Firenze– Un milione e mezzo di euro tra il 1999 e il 2010: a tanto ammontano i contributi pubblici erogati all’azienda agricola Il Forteto, il cui fondatore Rodolfo Fiesoli è attualmente agli arresti domiciliari con l’accusa di gravi abusi nei confronti dei minori ospitati dalla comunità. “I requisiti per partecipare alle procedure di assegnazione dei contributi sono individuati negli atti di programmazione e nei relativi documenti attuativi. Tra i requisiti di accesso, anche la clausola che i richiedenti non devono aver riportato, nei precedenti cinque anni, condanne passate in giudicato o decreto penale di condanna divenuto irrevocabile”.
Così l’assessore al Welfare Salvatore Allocca ha risposto all’interpellanza in merito ai “contributi stanziati dalla Regione in favore della Fondazione Il Forteto”. I dati emergono dalla risposta dell’assessore Salvatore Allocca a un’interrogazione presentata dal consigliere regionale Dario Locci (Gruppo Misto). "Come può la Regione Toscana – attacca Locci - dichiarare che il Forteto aveva tutte le carte in regola per accedere ai finanziamenti, nonostante il suo fondatore fosse già stato condannato per reati simili nel 1985? L’assessore non può aggrapparsi ai cavilli legali, dov’è finito il buonsenso?”.
Nello specifico, solo per quel che riguarda gli anni dal 1999 al 2010, “l’azienda agricola Il Forteto ha ricevuto 51.241 euro di contributi per attività afferenti al sociale”, si legge nella risposta fornita dall’assessore Allocca in Aula. Di questi, 45mila si riferiscono al progetto “Chiaroscuro2”, che riguardava l’attivazione di percorsi di inclusione e superamento del disagio per giovani adolescenti italiani e stranieri in collaborazione con enti locali e agenzie scolastiche. A questi fondi si aggiungono contributi per 1,5 milioni di euro in totale, “erogati nell’ambito di procedure concorsuali bandite dalla Regione o direttamente dall’Unione europea per l’assegnazione di aiuti in favore degli imprenditori agricoli”.
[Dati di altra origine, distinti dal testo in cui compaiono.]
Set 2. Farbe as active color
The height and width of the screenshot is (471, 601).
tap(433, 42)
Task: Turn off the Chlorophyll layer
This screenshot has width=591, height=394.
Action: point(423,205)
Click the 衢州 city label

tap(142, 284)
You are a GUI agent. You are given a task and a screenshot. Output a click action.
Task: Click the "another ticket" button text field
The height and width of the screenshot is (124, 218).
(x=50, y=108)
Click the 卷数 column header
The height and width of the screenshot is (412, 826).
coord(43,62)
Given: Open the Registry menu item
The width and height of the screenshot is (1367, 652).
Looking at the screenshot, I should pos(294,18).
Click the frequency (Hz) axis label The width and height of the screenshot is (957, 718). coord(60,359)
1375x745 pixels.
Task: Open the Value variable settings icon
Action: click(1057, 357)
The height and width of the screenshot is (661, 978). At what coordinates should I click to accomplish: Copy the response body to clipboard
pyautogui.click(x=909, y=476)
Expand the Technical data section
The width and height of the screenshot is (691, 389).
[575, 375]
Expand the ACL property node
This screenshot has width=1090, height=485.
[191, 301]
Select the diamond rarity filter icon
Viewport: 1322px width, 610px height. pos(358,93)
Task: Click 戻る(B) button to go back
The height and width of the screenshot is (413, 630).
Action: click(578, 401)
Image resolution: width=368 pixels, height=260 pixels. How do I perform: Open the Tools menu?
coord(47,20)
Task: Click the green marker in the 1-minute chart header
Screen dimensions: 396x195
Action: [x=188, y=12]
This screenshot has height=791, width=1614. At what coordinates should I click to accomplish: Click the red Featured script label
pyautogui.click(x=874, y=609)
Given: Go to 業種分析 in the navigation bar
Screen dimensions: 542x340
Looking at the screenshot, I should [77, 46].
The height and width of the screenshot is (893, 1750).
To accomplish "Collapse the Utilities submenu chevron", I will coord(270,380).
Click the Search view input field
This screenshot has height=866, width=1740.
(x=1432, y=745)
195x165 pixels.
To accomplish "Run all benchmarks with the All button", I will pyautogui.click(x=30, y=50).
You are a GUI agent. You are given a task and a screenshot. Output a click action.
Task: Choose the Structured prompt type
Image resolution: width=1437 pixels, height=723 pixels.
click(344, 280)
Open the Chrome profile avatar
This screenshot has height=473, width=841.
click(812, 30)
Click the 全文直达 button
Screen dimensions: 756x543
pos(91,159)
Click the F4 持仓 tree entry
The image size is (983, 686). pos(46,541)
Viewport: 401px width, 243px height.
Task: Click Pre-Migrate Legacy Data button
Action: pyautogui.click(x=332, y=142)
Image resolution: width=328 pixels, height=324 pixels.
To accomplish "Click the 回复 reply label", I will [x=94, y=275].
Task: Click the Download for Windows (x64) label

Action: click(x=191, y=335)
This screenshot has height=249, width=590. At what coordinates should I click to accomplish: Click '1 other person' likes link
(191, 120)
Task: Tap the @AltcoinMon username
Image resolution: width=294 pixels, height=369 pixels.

Contributi per l’assegnazione dei quali era necessaria la verifica della cosiddetta “moralità professionale del beneficiario”, ovvero l’assenza di condanne nei cinque anni precedenti. “La Regione – conclude Locci – non può nascondersi all’infinito dietro la magistratura, si assuma le responsabilità delle proprie scelte”.